*Aim of the exercise*.
Can you rewrite the lines of the records below, starting at the line containing "This screenshot has width=1456, height=819." and ending at the line containing "Use the green", as a JSON list of strings with one string per line and blank lines left out?

===== Data extract

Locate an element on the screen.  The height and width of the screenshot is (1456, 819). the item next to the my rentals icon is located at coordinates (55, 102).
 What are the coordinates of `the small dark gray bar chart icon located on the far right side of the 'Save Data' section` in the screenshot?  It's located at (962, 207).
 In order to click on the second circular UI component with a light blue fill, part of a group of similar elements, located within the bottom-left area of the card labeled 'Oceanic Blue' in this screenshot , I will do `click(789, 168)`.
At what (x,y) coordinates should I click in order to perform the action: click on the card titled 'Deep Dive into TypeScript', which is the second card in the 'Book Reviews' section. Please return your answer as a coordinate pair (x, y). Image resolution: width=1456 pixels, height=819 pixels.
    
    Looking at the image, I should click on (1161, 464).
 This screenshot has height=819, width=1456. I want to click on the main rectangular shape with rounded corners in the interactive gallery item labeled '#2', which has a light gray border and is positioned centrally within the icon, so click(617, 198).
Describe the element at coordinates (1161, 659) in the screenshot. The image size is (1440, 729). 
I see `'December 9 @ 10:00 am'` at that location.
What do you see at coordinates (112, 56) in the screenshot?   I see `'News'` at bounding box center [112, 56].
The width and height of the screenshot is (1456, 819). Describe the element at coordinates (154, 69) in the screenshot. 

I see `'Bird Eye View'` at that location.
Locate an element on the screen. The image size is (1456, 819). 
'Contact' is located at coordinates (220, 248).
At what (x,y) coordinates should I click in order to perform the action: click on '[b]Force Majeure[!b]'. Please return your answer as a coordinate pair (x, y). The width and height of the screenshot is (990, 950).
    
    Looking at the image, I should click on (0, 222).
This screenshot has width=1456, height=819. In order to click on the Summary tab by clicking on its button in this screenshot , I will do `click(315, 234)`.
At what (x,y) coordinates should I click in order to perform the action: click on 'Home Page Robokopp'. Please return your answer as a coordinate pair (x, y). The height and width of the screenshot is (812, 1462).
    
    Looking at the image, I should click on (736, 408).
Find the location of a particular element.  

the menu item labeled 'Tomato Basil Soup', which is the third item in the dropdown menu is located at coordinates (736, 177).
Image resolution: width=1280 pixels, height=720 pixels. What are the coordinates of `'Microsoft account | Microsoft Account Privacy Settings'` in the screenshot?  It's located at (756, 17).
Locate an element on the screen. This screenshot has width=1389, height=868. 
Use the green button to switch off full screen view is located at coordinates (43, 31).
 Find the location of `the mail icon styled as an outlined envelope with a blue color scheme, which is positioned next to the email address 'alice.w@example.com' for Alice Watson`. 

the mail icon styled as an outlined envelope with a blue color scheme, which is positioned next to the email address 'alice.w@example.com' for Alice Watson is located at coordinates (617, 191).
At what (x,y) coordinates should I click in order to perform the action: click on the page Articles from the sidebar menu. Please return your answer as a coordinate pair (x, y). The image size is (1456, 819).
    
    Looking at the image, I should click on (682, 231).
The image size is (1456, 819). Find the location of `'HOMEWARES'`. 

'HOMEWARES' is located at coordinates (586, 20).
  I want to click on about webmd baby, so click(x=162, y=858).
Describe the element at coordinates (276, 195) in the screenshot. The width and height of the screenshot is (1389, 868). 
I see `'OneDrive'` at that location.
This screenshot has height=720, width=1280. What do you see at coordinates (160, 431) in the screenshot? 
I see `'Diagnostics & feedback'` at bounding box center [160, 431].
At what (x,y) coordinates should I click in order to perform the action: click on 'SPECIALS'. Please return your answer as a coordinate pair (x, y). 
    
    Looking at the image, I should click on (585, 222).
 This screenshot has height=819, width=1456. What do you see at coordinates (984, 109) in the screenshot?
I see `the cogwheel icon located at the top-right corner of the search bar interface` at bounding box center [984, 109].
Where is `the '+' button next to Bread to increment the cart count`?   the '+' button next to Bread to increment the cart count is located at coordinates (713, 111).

==========

*Answer below*.
[
  "This screenshot has width=1456, height=819. In order to click on the Summary tab by clicking on its button in this screenshot , I will do `click(315, 234)`.",
  "At what (x,y) coordinates should I click in order to perform the action: click on 'Home Page Robokopp'. Please return your answer as a coordinate pair (x, y). The height and width of the screenshot is (812, 1462).",
  "    Looking at the image, I should click on (736, 408).",
  "Find the location of a particular element.  ",
  "the menu item labeled 'Tomato Basil Soup', which is the third item in the dropdown menu is located at coordinates (736, 177).",
  "Image resolution: width=1280 pixels, height=720 pixels. What are the coordinates of `'Microsoft account | Microsoft Account Privacy Settings'` in the screenshot?  It's located at (756, 17).",
  "Locate an element on the screen. This screenshot has width=1389, height=868. ",
  "Use the green button to switch off full screen view is located at coordinates (43, 31)."
]